Satu hal yang gw baru ngeh seusai nonton barusan ini, adalah cara Cameron mempersembahkan film ini menjadi tontonan semua orang. Informasi soal peristiwa tenggelamnya Titanic—yang btw katanya cukup mendekati data dan fakta penelitian—disampaikan dengan sedemikian rupa sehingga bisa dengan mudah diterima penonton yang nggak semuanya tau dan peduli soal sejarah, dengan cara menuturkan sebuah kisah fiksi penumpangnya, dalam hal ini lewat narasi oma Rose (Gloria Stuart) yang ceritanya salah satu penumpang yang selamat dari tragedi itu. Cara ini sangat efektif karena membuat penonton tetap memberi perhatian terhadap kisah dan sejarahnya dengan rasa, bukan sekedar tau saja. Lebih salut lagi adalah bisa-bisanya Cameron membuat ratusan adegan yang ada di dalam film ini menjadi momen-momen yang mudah diingat—ow adegan Rose (Kate Winslet) dan Jack (Leonardo DiCaprio) di ujung haluan kapal dengan "I'm flying"-nya hanya salah satu saja—dan masih mengasyikan ketika disaksikan lagi. Film ini sukses meleburkan peristiwa sejarah dengan romansa 2 anak manusia (dan pihak-pihak yang merintangi cinta mereka *tsaaah) lengkap dengan sisipan eksaminasi sosial dan keangkuhan manusia. Bukan cuma mengandalkan teknologi sinema tercanggih lalu kasih lihat "nih kapalnya tenggelem", tetapi menggunakan pendekatan manusiawi dalam bercerita, membuat seakan penontonnya merasakan apa yang para korban Titanic rasakan langsung secara emosional.
Mungkin itulah kunci sukses luar biasa Titanic, film yang dikemas apik untuk mata dan pikiran serta menyentuh hati, yang ditata dengan sangat efektif sehingga meninggalkan kesan dan dampak yang tidak mudah berlalu. Gw baru nonton sekitar kurang lebih 4 kali dan meski nggak menganggapnya sebagai favorit, gw belum bisa menemukan alasan untuk membenci film ini. Well okay, lantunan nada "My Heart Will Go On" mungkin sudah lumayan bikin muak dan menggila sekalipun lagunya memang indah (yes, I do think so).
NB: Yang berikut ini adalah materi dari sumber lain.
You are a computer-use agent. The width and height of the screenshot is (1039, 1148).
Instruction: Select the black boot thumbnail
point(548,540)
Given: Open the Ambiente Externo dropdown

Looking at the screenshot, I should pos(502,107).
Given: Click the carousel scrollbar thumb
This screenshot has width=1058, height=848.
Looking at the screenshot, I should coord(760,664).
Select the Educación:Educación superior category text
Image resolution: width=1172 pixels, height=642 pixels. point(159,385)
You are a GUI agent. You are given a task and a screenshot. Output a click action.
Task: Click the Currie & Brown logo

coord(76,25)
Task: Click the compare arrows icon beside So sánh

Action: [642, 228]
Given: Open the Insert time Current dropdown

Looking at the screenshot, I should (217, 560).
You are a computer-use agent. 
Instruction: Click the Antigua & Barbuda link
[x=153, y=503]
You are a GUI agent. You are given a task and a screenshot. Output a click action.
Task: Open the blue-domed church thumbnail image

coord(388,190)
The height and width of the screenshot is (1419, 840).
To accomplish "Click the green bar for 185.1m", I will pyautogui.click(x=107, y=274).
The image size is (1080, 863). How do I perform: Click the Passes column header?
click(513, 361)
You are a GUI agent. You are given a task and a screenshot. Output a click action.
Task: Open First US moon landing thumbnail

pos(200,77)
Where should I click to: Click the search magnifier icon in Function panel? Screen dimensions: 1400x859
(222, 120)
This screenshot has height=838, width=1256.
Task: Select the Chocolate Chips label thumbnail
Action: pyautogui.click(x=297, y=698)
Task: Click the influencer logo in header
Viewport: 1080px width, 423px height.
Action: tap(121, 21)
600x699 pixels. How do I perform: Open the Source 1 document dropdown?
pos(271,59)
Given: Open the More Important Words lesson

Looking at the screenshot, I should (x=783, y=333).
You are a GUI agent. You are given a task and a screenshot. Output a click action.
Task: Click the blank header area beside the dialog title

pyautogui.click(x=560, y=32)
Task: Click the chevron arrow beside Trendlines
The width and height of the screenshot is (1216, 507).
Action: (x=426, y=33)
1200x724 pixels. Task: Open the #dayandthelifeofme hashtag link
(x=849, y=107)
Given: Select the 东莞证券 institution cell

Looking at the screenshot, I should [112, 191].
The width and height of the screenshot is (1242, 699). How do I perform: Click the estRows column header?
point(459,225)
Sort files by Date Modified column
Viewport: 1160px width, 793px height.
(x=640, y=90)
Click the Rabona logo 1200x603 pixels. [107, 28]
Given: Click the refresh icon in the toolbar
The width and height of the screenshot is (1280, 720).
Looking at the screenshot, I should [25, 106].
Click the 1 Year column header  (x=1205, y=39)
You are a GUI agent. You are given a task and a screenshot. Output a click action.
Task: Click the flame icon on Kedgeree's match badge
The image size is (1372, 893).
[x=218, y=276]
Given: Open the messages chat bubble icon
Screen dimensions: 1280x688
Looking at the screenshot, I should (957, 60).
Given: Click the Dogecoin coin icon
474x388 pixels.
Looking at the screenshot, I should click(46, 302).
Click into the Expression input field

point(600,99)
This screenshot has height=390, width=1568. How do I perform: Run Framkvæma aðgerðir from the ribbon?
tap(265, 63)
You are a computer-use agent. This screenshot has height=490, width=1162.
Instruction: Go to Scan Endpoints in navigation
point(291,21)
Tetapi, menyaksikan film selama 3 jam lebih plus memakai kacamata 3D demi efek 3D yang gak terlalu ngaruh seharusnya bukan masalah kalau filmnya sudah berhasil "menenggelamkan" kita dengan sendirinya—ini sebabnya gw membahas 'Titanic' bukannya 'Titanic in 3D' =). Titanic tetaplah Titanic, sebuah karya sinema yang selalu punya tempat di ingatan dan hati banyak orang termasuk gw, dan memang pantas demikian.
My score:
8/10
ADS HERE !!!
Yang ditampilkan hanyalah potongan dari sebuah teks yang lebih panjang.